Environment office urged to hasten logging probe

ENVIRONMENT groups in Misamis Oriental are urging the Department of Environment and Natural Resources (DENR) to expedite its probe on the logging operation of Southwood Timber Corporation (STC) in the hinterlands of Claveria town and parts of Gingoog City.

Carl Cesar Rebuta, Cagayan de Oro team leader of the non-government Legal Rights and Natural Resources Center–Kasama sa Kalikasan (LRC-KsK), said that then environment secretary Eleazar Quinto promised the investigation in light of the opposition expressed by various groups on the activities of STC.

Rebuta said amid widespread protests to its operation, the STC appear undaunted and even stepped up its tree-harvesting activities that potential adverse impact is causing “deep worries among the immediate communities.”

Apart from environment groups, the STC operation is also facing stiff opposition from the Catholic diocese, the Higaonon tribe in the area and the local government of Gingoog.

All of them have called for the cancellation of STC’s Industrial Forest Management Agreement (Ifma), which is the basis for its operation. The call was backed by a petition signed by some 25,000 people in Gingoog City and neighboring towns in Misamis Oriental.
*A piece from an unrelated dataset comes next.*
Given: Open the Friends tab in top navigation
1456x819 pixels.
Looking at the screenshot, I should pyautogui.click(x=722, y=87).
In a February 10 letter to LRC-KsK, Quinto said the probe will be done by an independent team to be commissioned by the DENR.

An earlier DENR press release said the team will be composed of forestry and environmental science experts outside of the agency “to ensure impartiality and transparency in the resolution of the STC case.”
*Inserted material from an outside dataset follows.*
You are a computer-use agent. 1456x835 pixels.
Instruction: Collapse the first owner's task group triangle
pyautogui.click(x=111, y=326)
The DENR has said it expects the STC case to test a scheme it has formulated December last year on how to rid its list of errant holders of forest lease contracts.
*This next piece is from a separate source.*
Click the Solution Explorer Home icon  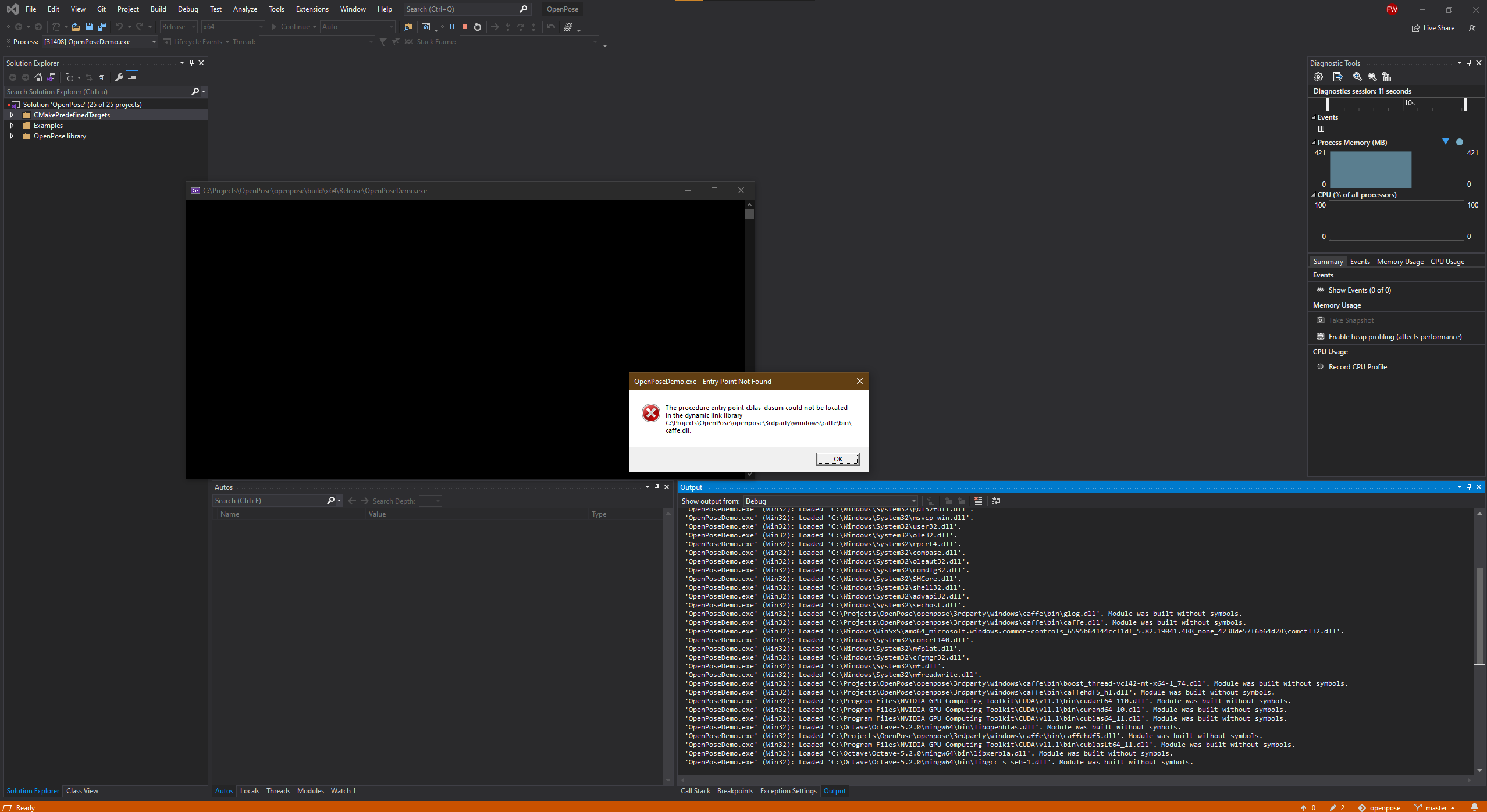pos(38,77)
The DENR notes that the STC was accused of harvesting old-growth trees from identified protection forest inside the firm’s concession area of 11,475.8 hectares that straddles across parts of Gingoog City and Claveria town.

Based on existing forestry policy, trees in 1,000-meter above-sea-level elevations automatically form part of protection forests hence prohibited from being harvested together with those in watershed areas.

According to the DENR, STC’s 25-year lease contract provides that it adopts selective logging in harvesting of the mature and over-mature naturally growing trees within the Ifma area.

But beyond this supposedly technical violation, Rebuta said they are questioning the validity of the Ifma award to STC dated May 23, 2008.

Contrary to what was made known to the DENR, Rebuta said records of the National Commission on Indigenous Peoples (NCIP) showed that the STC Ifma does not enjoy the consent of the indigenous people’s community in the area.

Some 8,000 hectares of the Ifma concession of STC lie within the ancestral domain of the Higaonon tribe in Barangay Minalwang, Claveria covering over 18,000 hectares.

The Minalwang Higaonon Tribal Council (Mihitrico) was granted the Certificate of Ancestral Domain Title (CADT) by the National Commission on the Indigenous Peoples (NCIP) last October 9, 2008.

The CADT was finally awarded November 19, 2009. But since 2000, the tribe already held a Certificate of Ancestral Domain Claim (CADC) covering the same area.

“This shows that the logging permit issued to STC is invalid, and that their existing operation in Barangay Minalwang is illegal,” said Rebuta.

He added that as early as January 2007, key leaders of Mihitrico have signed a manifesto opposing the proposed project.